Below is some data. Retype exactly the lines starting at the one with "Where should I click to: Click the Help" and ending at the one with "Given: Open the 广东 province dropdown".

[Dataset extract]
=====
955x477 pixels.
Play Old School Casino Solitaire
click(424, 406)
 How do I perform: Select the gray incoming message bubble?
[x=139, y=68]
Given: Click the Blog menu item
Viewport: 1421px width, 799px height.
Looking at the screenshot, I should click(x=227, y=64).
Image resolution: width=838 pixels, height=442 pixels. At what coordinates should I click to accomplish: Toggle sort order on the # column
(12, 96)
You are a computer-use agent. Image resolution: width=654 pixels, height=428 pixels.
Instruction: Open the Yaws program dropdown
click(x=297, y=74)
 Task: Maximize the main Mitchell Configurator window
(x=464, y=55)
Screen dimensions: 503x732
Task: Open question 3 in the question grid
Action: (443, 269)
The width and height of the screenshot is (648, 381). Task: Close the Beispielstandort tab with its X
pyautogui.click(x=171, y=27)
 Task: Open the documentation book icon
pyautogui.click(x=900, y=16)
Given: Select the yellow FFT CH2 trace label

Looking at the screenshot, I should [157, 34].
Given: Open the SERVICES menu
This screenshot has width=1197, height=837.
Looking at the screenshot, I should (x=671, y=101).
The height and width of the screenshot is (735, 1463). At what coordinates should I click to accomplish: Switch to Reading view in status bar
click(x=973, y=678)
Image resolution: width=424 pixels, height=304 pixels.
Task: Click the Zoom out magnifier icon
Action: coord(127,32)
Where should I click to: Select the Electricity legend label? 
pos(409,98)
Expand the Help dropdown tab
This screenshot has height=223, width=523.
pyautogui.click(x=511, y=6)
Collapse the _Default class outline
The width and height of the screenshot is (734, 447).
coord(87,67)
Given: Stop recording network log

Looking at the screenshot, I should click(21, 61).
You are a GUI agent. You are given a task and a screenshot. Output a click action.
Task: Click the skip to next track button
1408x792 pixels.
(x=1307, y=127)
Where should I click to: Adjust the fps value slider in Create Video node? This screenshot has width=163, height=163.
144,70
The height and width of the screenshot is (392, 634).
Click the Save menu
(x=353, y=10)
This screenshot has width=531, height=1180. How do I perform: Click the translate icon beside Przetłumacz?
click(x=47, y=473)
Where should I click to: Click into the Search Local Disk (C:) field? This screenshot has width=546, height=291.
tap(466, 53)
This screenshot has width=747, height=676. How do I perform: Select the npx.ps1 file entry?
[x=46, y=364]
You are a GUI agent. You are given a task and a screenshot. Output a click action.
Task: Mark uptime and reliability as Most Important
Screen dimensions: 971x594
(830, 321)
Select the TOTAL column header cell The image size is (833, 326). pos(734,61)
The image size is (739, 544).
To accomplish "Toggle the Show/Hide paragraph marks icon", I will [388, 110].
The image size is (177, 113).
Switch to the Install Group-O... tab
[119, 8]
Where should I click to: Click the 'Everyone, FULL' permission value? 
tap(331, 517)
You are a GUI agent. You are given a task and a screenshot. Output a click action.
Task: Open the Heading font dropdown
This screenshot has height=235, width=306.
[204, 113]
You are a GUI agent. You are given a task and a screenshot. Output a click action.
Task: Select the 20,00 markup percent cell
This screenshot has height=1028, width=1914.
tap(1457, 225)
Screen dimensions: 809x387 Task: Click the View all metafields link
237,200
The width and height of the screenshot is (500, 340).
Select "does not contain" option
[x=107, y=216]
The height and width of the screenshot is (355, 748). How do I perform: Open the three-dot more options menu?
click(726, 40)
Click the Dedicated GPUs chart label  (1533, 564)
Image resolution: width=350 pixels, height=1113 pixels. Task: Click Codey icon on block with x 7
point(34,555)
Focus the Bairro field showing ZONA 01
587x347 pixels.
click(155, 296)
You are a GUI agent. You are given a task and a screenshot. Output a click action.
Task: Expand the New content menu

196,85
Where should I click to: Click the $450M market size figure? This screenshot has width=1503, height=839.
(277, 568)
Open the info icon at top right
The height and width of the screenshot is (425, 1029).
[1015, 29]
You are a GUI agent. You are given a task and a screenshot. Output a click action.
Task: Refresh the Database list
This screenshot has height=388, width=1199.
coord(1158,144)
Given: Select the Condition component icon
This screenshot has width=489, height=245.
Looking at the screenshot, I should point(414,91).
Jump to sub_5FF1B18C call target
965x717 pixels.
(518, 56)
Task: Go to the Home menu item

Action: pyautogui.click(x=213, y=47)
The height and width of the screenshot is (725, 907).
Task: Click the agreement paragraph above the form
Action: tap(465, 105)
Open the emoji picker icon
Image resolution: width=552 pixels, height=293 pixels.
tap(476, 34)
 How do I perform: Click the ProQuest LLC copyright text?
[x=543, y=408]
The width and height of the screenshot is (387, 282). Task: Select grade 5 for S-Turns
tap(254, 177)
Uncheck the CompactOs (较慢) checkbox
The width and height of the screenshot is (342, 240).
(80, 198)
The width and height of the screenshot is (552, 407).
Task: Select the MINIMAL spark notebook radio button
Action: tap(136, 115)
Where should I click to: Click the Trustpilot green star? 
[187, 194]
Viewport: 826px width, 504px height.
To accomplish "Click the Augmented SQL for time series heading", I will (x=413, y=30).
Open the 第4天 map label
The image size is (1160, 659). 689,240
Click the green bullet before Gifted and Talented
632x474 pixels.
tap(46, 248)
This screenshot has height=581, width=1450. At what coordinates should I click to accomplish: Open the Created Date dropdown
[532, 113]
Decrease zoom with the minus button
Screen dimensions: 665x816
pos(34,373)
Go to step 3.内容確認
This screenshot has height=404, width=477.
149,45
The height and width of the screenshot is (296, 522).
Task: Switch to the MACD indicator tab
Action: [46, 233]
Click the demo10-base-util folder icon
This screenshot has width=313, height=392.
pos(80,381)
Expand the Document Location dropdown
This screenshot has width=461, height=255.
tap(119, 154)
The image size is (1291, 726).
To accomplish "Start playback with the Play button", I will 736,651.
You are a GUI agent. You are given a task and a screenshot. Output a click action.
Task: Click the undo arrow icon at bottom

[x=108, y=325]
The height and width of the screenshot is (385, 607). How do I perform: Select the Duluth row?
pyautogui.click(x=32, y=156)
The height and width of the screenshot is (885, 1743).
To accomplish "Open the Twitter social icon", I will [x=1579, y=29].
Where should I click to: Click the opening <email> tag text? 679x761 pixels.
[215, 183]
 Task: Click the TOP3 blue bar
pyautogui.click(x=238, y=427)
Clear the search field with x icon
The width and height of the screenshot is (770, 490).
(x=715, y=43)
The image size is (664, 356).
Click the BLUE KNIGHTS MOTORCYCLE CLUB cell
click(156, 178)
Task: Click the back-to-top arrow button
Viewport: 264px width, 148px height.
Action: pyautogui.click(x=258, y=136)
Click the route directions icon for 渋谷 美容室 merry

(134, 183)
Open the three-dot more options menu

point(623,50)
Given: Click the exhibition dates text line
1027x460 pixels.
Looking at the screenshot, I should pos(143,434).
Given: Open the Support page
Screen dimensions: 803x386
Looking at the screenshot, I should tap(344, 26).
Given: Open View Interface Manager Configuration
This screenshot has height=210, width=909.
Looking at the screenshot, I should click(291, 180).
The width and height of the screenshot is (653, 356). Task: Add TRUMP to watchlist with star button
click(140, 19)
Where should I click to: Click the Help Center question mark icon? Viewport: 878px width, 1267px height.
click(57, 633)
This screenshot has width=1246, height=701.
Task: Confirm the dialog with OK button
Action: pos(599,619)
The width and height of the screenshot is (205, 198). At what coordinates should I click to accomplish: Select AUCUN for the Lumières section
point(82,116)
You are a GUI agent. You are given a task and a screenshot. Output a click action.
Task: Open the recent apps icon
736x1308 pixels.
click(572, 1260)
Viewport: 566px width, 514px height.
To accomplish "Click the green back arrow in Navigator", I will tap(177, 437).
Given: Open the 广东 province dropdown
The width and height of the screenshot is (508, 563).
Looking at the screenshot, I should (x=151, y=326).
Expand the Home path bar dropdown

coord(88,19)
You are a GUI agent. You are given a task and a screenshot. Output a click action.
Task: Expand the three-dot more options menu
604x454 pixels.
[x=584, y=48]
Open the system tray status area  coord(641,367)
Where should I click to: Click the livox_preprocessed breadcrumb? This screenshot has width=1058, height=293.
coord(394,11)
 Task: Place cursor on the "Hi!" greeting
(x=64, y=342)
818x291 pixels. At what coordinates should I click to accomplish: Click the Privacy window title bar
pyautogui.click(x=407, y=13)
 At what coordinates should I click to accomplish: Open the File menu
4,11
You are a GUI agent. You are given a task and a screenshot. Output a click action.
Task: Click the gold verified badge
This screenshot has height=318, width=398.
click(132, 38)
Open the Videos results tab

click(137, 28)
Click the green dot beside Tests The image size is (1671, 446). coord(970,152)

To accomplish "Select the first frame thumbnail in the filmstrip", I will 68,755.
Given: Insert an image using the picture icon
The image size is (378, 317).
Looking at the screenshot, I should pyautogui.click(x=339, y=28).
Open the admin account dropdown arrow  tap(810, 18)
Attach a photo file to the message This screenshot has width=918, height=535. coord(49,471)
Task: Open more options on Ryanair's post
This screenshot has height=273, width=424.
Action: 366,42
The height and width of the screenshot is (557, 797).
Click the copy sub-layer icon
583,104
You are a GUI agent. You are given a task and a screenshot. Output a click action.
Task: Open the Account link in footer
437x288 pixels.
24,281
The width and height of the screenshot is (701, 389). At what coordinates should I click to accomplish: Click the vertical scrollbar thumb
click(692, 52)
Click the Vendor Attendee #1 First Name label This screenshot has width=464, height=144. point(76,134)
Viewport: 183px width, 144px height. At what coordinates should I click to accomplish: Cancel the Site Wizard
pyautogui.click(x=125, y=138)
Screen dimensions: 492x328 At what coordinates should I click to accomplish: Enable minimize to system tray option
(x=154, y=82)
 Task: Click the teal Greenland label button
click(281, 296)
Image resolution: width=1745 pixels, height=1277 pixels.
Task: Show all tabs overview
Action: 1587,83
=====
[Problem solution]
Where should I click to: Click the Help Center question mark icon? Viewport: 878px width, 1267px height.
click(57, 633)
This screenshot has width=1246, height=701.
Task: Confirm the dialog with OK button
Action: pos(599,619)
The width and height of the screenshot is (205, 198). At what coordinates should I click to accomplish: Select AUCUN for the Lumières section
point(82,116)
You are a GUI agent. You are given a task and a screenshot. Output a click action.
Task: Open the recent apps icon
736x1308 pixels.
click(572, 1260)
Viewport: 566px width, 514px height.
To accomplish "Click the green back arrow in Navigator", I will tap(177, 437).
Given: Open the 广东 province dropdown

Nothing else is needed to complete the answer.